The FTC also alleged that Snapchat  misrepresented its data collection  practices by transmitting geolocation  information from users of its Android  app despite saying in its privacy  policy that it did not track or access  this information.  According to the  FTC, Snapchat also collected contact  information from users’ address  books without notice or consent, and  continued to do so without notifying  users or obtaining their consent until  Apple modified its operating system to  provide notice with the introduction of  iOS 6.

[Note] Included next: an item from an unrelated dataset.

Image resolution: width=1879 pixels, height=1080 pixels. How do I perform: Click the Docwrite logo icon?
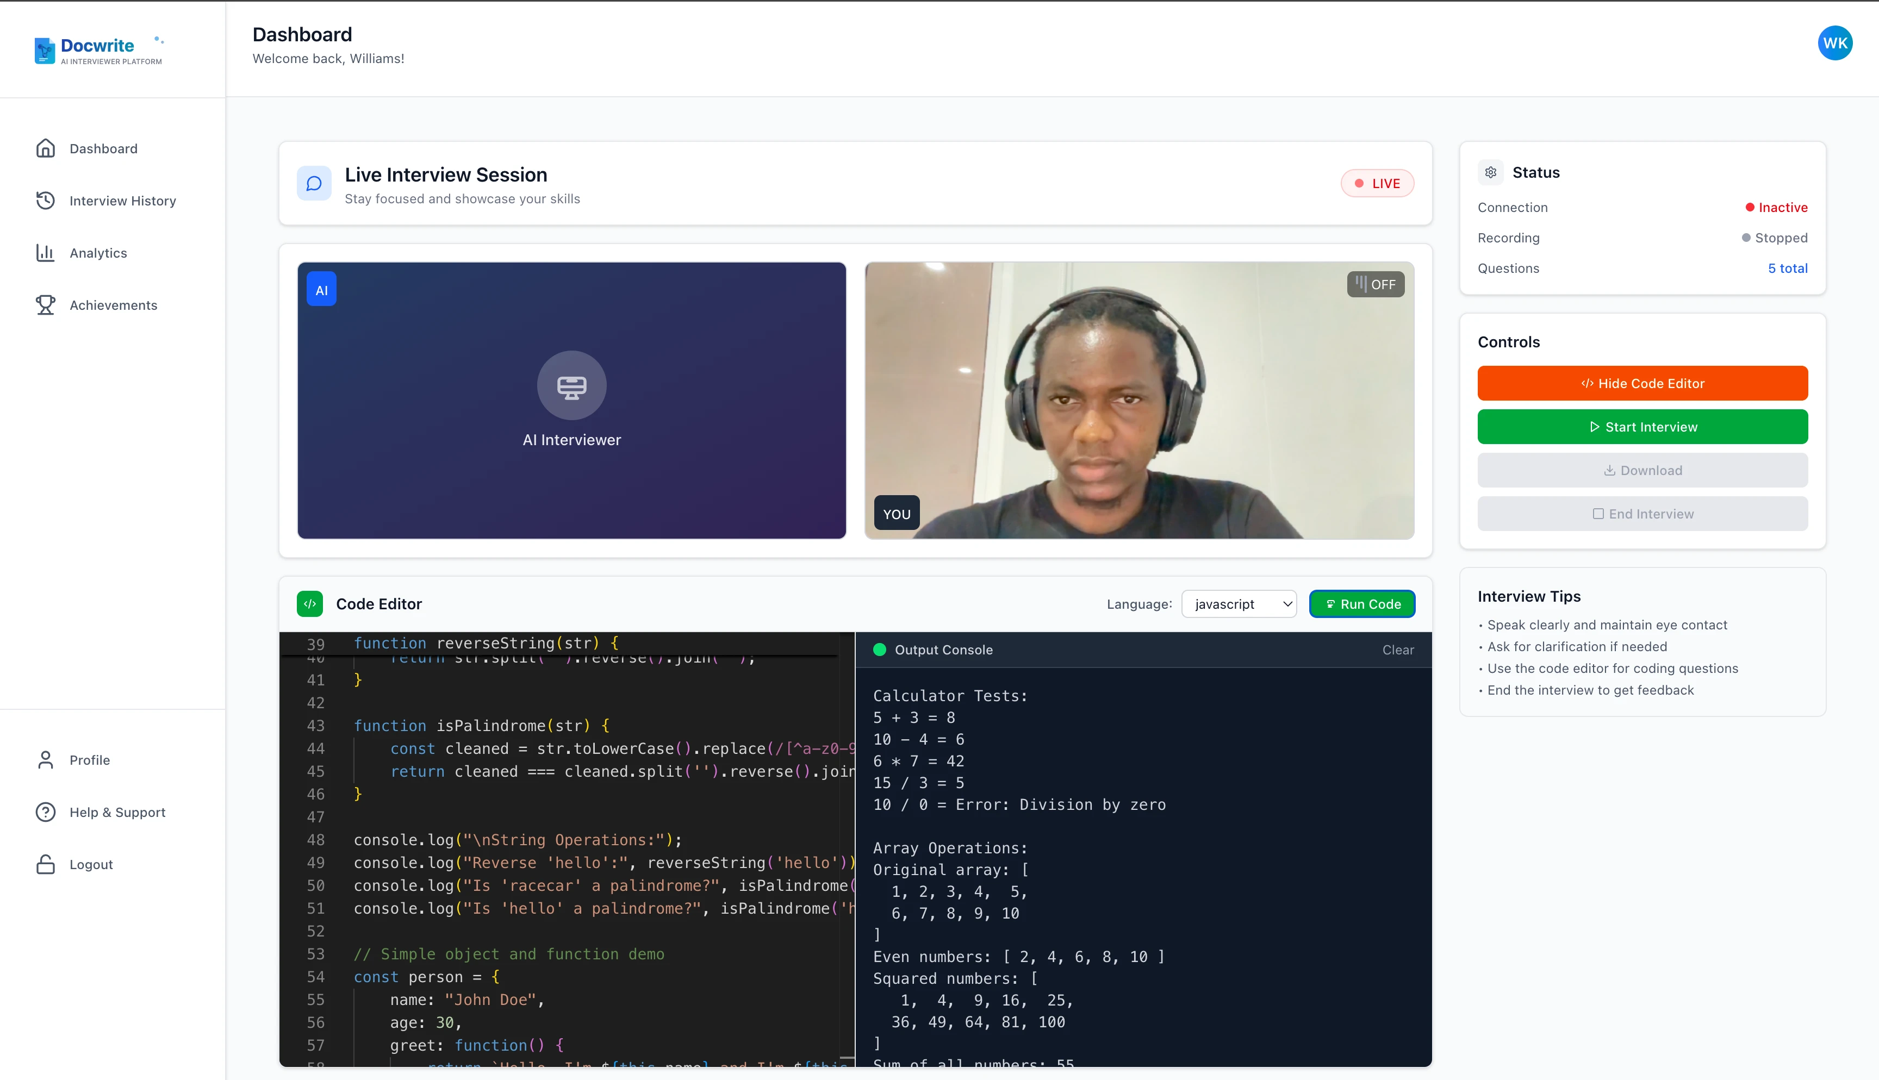point(45,50)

Finally, the FTC’s complaint alleged  that Snapchat’s failure to secure its  “Find Friends” feature resulted in a  security breach that enabled attackers  to compile a database of 4.6 million  Snapchat usernames and phone  numbers.

SETTLEMENT

Under the terms of its proposed  consent agreement with the  FTC, Snapchat is prohibited from  misrepresenting the extent to which  it maintains the privacy, security, or  confidentiality of users’ information,  including, but not limited to:

  1. The extent to which a message is  deleted after being viewed by the  recipient;
  2. The extent to which Snapchat or its  products or services are capable of  detecting or notifying the sender  when a recipient has captured a  screenshot of, or otherwise saved, a  message;
  3. The categories of personal user  information Snapchat collects; or
  4. The steps Snapchat takes to  protect against misuse or  unauthorized disclosure of personal  user information.

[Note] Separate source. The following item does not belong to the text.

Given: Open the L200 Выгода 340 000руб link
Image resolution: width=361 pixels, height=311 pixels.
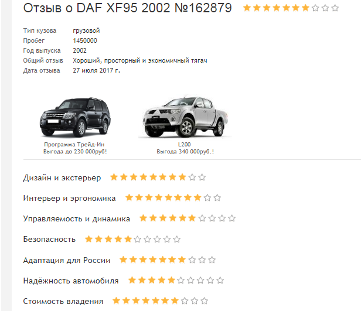Looking at the screenshot, I should [185, 148].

In addition,Snapchat must implement  a comprehensive privacy program that  will be monitored by an independent  privacy professional for the next 20 years.

THE BOTTOM LINE

The settlement with Snapchat is part of the FTC’s continuing effort to ensure that  companies market their apps truthfully and honor their privacy promises to  consumers.  Companies should note that a statement in a privacy policy is like any  other claim – it must be accurate, not deceptive and supportable.  In announcing the  proposed settlement, FTC Chairwoman Edith Ramirez stated that, “If a company  markets privacy and security as key selling points in pitching its service to  consumers, it is critical that it keep those promises.” The FTC’s message is a  longstanding one, and one that is unlikely to disappear anytime in the near future.